“It will be a great work done,” she said thoughtfully. “But when it is all finished, I wonder whether you will not feel a little like the men who work all their lives to make a certain amount and then retire, and can’t think what to do with themselves?”
“I hope not,” said Frithiof; “but I own that there is a chance of it. You see, the actual work in itself is hateful to me. Never, I should think, was there any one who so loathed indoor work of all kinds, specially desk work. Yet I have learned to take real interest in the business, and that will remain and still be my duty when the debts are cleared off. It is a shocking confession, but I own that when Herr Sivertsen’s work is no longer a necessity it will be an immense relief to me, and I doubt if I shall ever open that sort of book again.”
“It must be terrible drudgery,” said Cecil, “since you can’t really like it.”

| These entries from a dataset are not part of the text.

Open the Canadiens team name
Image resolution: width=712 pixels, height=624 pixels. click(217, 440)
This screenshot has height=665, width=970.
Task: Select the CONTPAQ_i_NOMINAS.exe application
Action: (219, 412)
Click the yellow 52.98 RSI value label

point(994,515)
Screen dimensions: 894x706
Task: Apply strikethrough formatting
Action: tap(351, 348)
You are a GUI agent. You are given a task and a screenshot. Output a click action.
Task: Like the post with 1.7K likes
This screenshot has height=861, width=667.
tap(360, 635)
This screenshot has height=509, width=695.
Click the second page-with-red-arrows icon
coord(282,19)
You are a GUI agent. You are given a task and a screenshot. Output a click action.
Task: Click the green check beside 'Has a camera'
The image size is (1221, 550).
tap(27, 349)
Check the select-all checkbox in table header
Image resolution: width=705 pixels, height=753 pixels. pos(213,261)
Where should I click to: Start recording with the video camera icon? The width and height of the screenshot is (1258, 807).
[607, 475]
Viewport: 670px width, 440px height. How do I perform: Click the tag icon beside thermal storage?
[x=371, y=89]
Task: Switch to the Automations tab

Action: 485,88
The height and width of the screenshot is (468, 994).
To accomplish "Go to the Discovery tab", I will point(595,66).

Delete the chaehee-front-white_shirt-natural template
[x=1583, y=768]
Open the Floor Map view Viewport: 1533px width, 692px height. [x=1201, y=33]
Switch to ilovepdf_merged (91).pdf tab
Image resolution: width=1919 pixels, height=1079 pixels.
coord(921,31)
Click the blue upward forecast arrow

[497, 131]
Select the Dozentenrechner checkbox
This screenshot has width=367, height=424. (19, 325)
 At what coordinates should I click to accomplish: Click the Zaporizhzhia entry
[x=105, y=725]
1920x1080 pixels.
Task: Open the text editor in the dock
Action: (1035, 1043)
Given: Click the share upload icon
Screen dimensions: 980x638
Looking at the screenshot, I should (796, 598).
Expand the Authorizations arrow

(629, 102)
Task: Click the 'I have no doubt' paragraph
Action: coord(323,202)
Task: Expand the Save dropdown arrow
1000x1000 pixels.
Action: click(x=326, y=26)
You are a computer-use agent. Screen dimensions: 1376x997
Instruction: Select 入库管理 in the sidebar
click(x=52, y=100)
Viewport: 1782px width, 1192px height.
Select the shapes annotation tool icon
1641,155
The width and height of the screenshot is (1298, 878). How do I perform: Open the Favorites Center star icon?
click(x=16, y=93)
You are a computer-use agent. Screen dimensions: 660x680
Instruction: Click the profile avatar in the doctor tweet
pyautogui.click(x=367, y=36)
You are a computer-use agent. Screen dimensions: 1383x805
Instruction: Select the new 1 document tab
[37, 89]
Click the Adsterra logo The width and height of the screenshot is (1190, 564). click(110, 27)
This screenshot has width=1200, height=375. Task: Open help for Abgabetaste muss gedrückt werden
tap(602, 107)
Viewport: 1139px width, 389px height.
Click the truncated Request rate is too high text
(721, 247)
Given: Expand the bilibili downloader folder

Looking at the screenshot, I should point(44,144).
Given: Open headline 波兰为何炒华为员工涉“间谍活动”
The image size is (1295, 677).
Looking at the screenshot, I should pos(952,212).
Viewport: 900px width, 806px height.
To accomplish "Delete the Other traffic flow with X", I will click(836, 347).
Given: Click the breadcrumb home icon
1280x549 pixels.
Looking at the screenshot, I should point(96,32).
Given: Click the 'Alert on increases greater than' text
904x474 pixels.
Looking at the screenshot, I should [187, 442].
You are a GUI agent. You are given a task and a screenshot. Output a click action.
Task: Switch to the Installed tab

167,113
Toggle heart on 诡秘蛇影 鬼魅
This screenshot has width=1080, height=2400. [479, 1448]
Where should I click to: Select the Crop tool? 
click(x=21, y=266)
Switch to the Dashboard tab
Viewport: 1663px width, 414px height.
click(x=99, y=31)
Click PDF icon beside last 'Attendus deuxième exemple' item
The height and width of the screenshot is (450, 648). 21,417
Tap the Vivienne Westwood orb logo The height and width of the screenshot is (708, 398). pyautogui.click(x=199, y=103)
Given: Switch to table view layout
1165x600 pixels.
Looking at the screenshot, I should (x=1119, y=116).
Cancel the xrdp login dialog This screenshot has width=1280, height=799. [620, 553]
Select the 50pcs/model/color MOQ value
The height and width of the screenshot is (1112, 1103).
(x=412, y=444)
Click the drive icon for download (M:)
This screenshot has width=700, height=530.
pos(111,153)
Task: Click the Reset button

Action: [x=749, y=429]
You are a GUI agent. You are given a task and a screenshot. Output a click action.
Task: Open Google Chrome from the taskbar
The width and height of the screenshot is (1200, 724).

“Herr Sivertsen has given me up as a hopeless case; he has long ago ceased to talk about Culture with a capital C to it; he no longer expects me to take any interest in the question whether earth-worms do or do not show any sensitiveness to sound when placed on a grand piano. I told him that the bare idea is enough to make any one in the trade shudder.”
Cecil laughed merrily. It was by no means the first time that he had told her of his hopeless lack of all literary and scientific tastes, and she admired him all the more for it, because he kept so perseveringly to the work, and disregarded his personal tastes so manfully. They had, moreover, many points in common, for there was a vein of poetry in his nature as well as in hers; like most Norwegians, he was musical, and his love of sport and of outdoor life had not robbed him of the gentler tastes—love of scenery and love of home.
“See!” she exclaimed, “there is the first narcissus. How early it is! I must take it to mother, for she is so fond of them.”
He stooped to gather the flower for her, and as she took it from him, he just glanced at her for a moment; she was looking very pretty that evening, her gray eyes were unusually bright, there was a soft glow of color in her fair face, an air of glad contentment seemed to hover about her. He little guessed that it was happiness in his success which was the cause of all this.
Even as he watched her, however, her color faded, her lips began to quiver, she seemed to be on the point of fainting.
“Is anything the matter?” he asked, alarmed by the sudden change in her face. “Are you ill, Cecil?”
She did not reply, but let him help her to the nearest garden seat.